SO went back to work today. Emailed me this morning that he didn't really want to be there, that he wished he could have taken the week off. He was supposed to come out here today, but said he wasn't sure. I told him he didn't have to; if he needed to rest. Said he would let me know once he left work.
He showed up here around noon with lunch for us...without calling and also saying he could only stay a real short time. I thought this was way weird but didn't comment on it. We ate; he checked his email, then said he had to go. So, he was here a total of about 45 minutes. The drive here is longer....anyway - once again, no comment from me.
He leaves and I didn't hear from him for hours. Finally, around 5 he called and I let it go to the answering machine. He started sadly talking into the phone and asking for someone to please pick up. I gave the phone to D7. She spoke with him then handed the phone off to me. He wasn't right. I asked if everything was OK....he said that he'd been trying to take care of things and get his mess cleaned up. He said he's broken it off with OW, but she's being crazy. Begged me again not to take any of her calls. I said I wouldn't. He said some more about her, said he doesn't want to be with her; wants to do the right thing. Said "Do you know how bad I want to come back there?" I thought he meant as in today - I wasn't sure...so I asked. I said "Now?" He said, "No, no move back home. I have to clean all this up. The last two years. Everything I've done. "

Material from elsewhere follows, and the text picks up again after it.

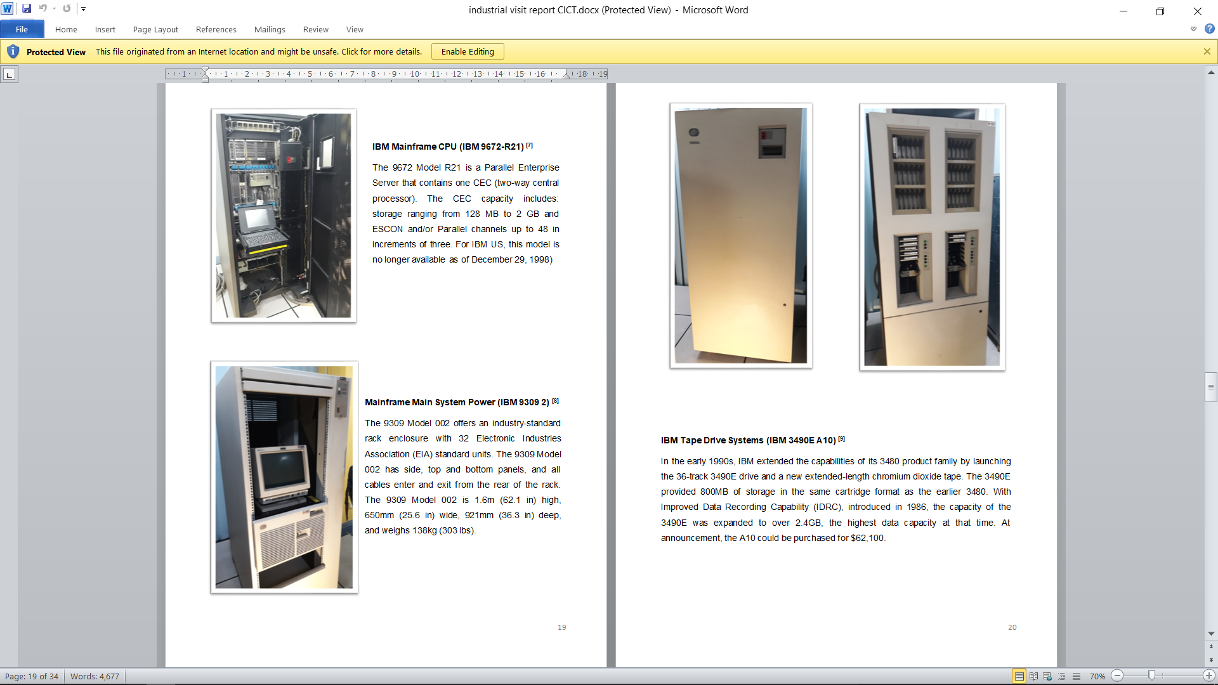Close the Protected View message bar
This screenshot has width=1218, height=685.
coord(1207,51)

I know I'm forgetting things....I did say that he sounded a little negative, that I wished he could be more positive. I didn't say anything along the lines of us - I was really struck dumb by the things he was telling me. A little nervous, too. I felt at such a loss as to what to say....I didn't want to scare him with a picture perfect future of us or anything (not yet, anyway); nor did I want to preach about how it'll take time to get over OW - so, I didn't say much. Only agreed with him where I could; validated where I could...gave him support where he seemed to need it.
Towards the end, I did kind of change the subject to lighten things up. Turning to idle chit-chat to change the tone. After we hung up he sent an email that said: "Thanks for listening before.. Things..life will be all better soon. Have a good night." I emailed back, telling him I appreciated him talking with me both yesterday and today.

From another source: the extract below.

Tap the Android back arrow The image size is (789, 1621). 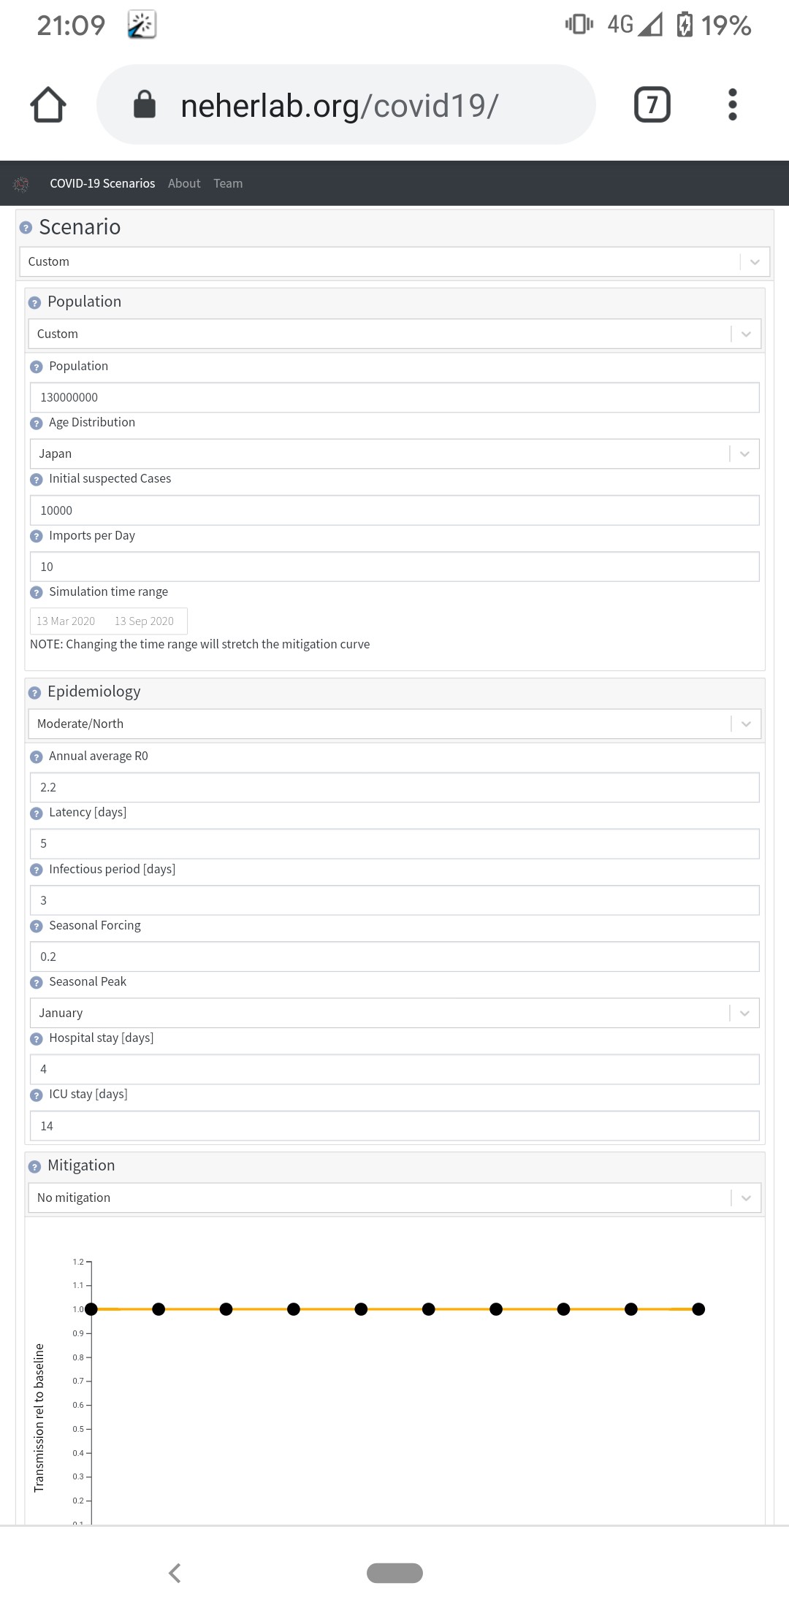[175, 1573]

Then, not too long ago, the phone rings. Yeah, I'll give ya'all one guess. OW. Kind of funny thing though, the answering machine (which clicks on after 3 rings) never picked up her call. LOL - guess the answering machine knows something. The phone rang 4-5 times, then she hung up. I was actually kind of hoping she'd hear the message, which is still SO, lol - I've never gotten around to changing it.
So, my saga for the day. I'm excited, yet nervous about what's going on with SO. I don't think he's being untruthful with me (finally!?) . And, I know I have a whole bunch of thoughts & questions whirling around in my brain - I just don't feel like thinking about them right now.